On a totally unrelated topic, I'd like to apologize for the SPAM that
we haev received on the list recently. Messages from new users will
now be moderated by me before making it to the list.
Helder
That was from Petri Damstén, who happened to contribute to SpeedCrunch, too.
AFAICS it's been imported to kdelibs, i.e.
http://websvn.kde.org/trunk/KDE/kdelibs/kunitconversion/
--
Ariya Hidayat
http://www.linkedin.com/in/ariyahidayat
> I am looking into un-KDE'ing the conversion library in KDELibs to use
> behind-the-scenes.
That's great!
> But before the behind-the-scenes stuff gets worked on, I put together
> this little UI of a unit conversion dock.

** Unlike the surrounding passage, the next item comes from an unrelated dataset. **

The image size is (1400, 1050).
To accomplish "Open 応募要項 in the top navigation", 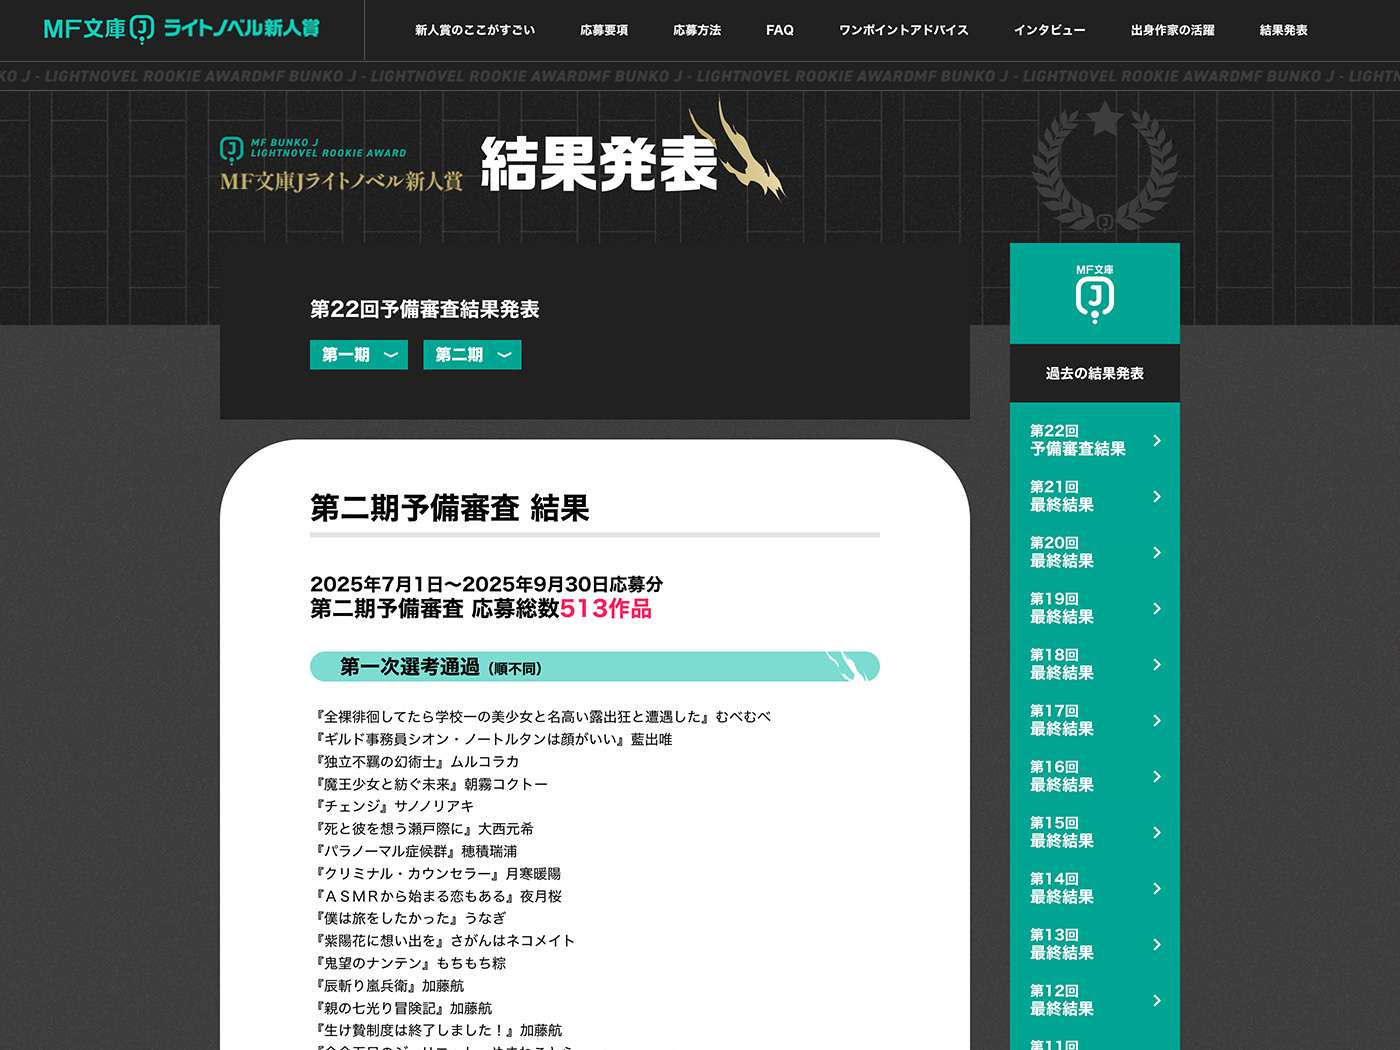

> http://speedcrunch.googlegroups.com/web/speedcrunch_units_initial.jpg
Are you thinking of presenting the converted value in the same line
edit where the user inputs the original one? Because I don't see a
result section.
> Instead of just listing the units, I think it will be a tree-view with
> units children of categories when All is selected in the category
> combobox.
I'm sure you can write code along the one from the other docs that
have a search field.
Also, please be sure you follow the same design as the other docks:
create an independent unit conversion widget that can be then inserted
in a dock. Exception made for the math book, which I'll change when I
find the time.
Thank you for your effort.
I like the idea, but I'm not sure whether the users will be 100% happy
with that. Maybe one just needs to perform a quick an independent
conversion most of times. But let's hope we get comments from our
users on this mailing list.
> This feels a little overkill, but really simplifies having two widgets
> showing the same thing through filters, and so far is staying really
> clean in code.
Sounds good.
> Already pretty much an exact copy of the "variables" dock with all the
> appropriate actions / menus, so that is already covered.
Cool stuff :)
> And thank you for the good code example, I think my Qt skills have
> already improved in just a few hours of working with the codebase.
I'm glad that all the effort put into writing good and clean code
instead of just a good application is attracting new developers, and
allowing them to learn even. Thank you once again.